Además de ser suaves, reducen irritaciones y facilitan que el bebé se mantenga seco. La ropa transpirable es casi un regalo, aunque parezca un simple detalle.

Consejos para vestir al bebé de forma segura

Ya sabes qué poner, ahora falta cómo ponerlo. Que no es lo mismo.

Evitar prendas incómodas o que puedan molestar en la sillita

Olvida la ropa con volantes rígidos, costuras duras o adornos que presionan el cuerpo del bebé. En la sillita, cualquier pequeño bulto puede molestar. Apuesta por monos suaves, sin enganches extraños.

Y ojo con los lazos o cordones largos. No aportan nada y pueden resultar incómodos.

¿Por qué no se deben usar abrigos gruesos en la silla del coche?

Importantísimo: no uses abrigos gruesos dentro de la silla. El cinturón no ajusta bien y, en caso de frenazo, puede haber desplazamiento. En lugar de eso, coloca al bebé con su ropa normal y luego añade una manta por encima, nunca entre el cuerpo y el arnés.

Lo explicamos tanto que parece un mantra, pero es vital.

Cómo ajustar mantas y arrullos sin riesgos

Las mantas deben cubrir, no apretar.
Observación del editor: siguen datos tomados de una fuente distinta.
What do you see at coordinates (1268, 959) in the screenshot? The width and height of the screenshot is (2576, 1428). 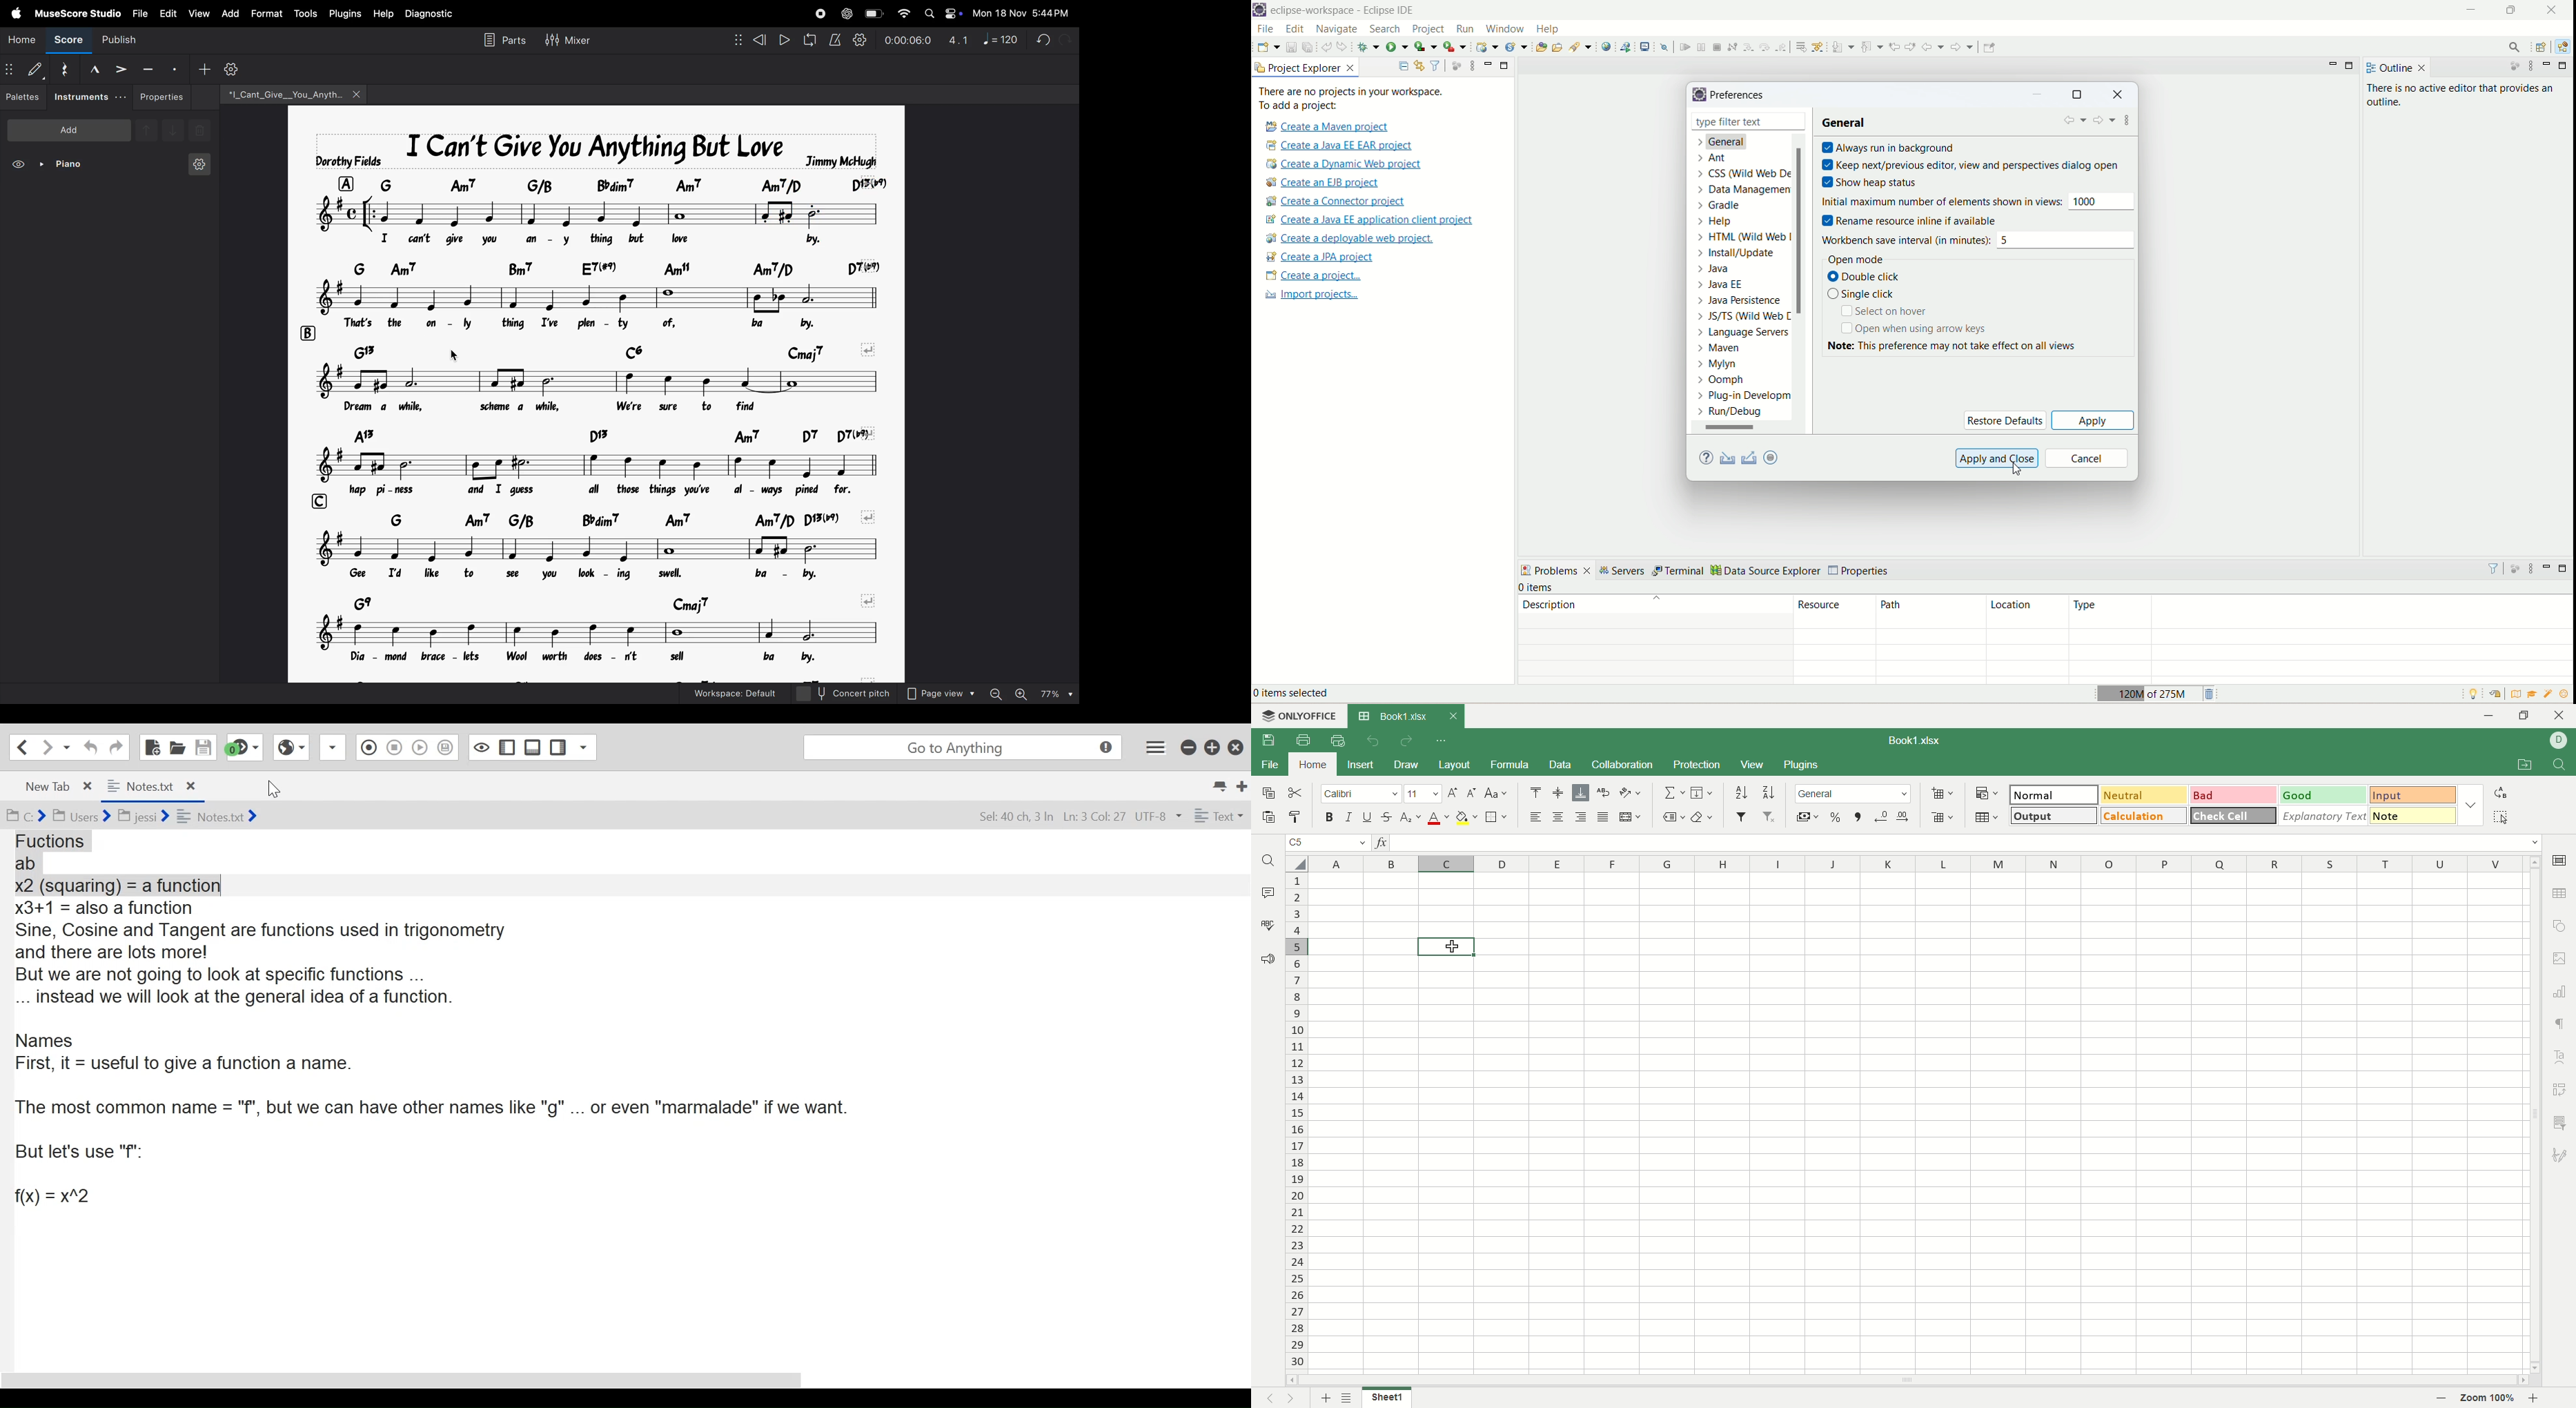 I see `feedback and support` at bounding box center [1268, 959].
Procura que no queden cerca de la cara del bebé. Puedes meter los bordes laterales ligeramente por los lados del portabebés, para que no se deslicen.
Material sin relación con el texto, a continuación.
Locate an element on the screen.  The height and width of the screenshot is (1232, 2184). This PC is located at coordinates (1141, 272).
El arrullo es una maravilla cuando se usa bien: firme, recogido, sin bloquear brazos del todo.

Ropa recomendada para salir del hospital según la época del año

Cada estación tiene su encanto, pero también sus desafíos. La primera salida del bebé no es igual en agosto que en enero.

Primera puesta para verano

En pleno verano, apuesta por prendas ligeras: body de manga corta, pijama fino o incluso solo body si hace muchísimo calor. Añade un gorrito si hay sol directo y una mantita muy fina para los cambios de temperatura.

El coche suele calentarse demasiado, así que empieza siempre por lo mínimo y ajusta después.

Primera puesta para entretiempo

Aquí llega la duda eterna. Que si hace calor cuando sale el sol, que si baja la temperatura al atardecer. En estas épocas, opta por capas finas que puedas poner y quitar sin líos: body, pijama de algodón y una chaqueta ligera.

La manta fina será tu mejor aliada. Siempre.

Primera puesta para invierno

En invierno hace falta abrigar, pero sin exagerar. Un body de manga larga, un pijama cálido y un exterior suave tipo polaina o mono afelpado suelen ir perfectos.

Para el trayecto, añade un gorrito y una manta gruesa encima del portabebés. Evita los abrigos voluminosos. Su seguridad va primero.

Checklist final antes de abandonar el hospital

Respira. Ya casi está. Un pequeño checklist mental y listo para empezar la aventura.

Revisión del conjunto

Comprueba que ninguna etiqueta sobresalga, que los cierres no rocen y que la ropa está seca. Parece obvio, pero en momentos de emoción… se nos escapan detalles.

Comprobación de la temperatura corporal del bebé

Toca la nuca, el pecho. Ni frío ni caliente. Ajusta capas si hace falta. Y recuerda: los bebés cambian rápido de temperatura, así que no te obsesiones.

Preparación del portabebés o silla de coche

Asegúrate de que está bien instalada, de que los arneses están ajustados y de que no hay mantas debajo del bebé. Una vez lo coloques, añade la manta por encima.

Y listo. Bueno, listo lo que se puede estar.

Preguntas frecuentes de padres primerizos

¿Cuántas capas necesita un recién nacido?

Normalmente, una más que tú. Pero depende del bebé, del clima, del trayecto. Observa, toca, ajusta. No hay fórmula mágica.

¿Es necesario usar siempre gorro?

No. Solo si hace frío o hay corrientes. En ambientes cálidos, incluso puede molestar.

¿Cómo elegir la talla adecuada?

La mayoría de recién nacidos utiliza la talla 0 ó 1 mes. Pero cada bebé es un mundo. Si dudas, mejor un poco más grande que demasiado justo. Crecen rápido, casi demasiado.

Esperamos que esta guía te sirva como un pequeño abrazo desde La Casa del Peque. Porque sabemos que la primera salida del hospital siempre deja huella. Y queremos estar contigo en ese paso tan bonito, tan imperfecto y tan vuestro.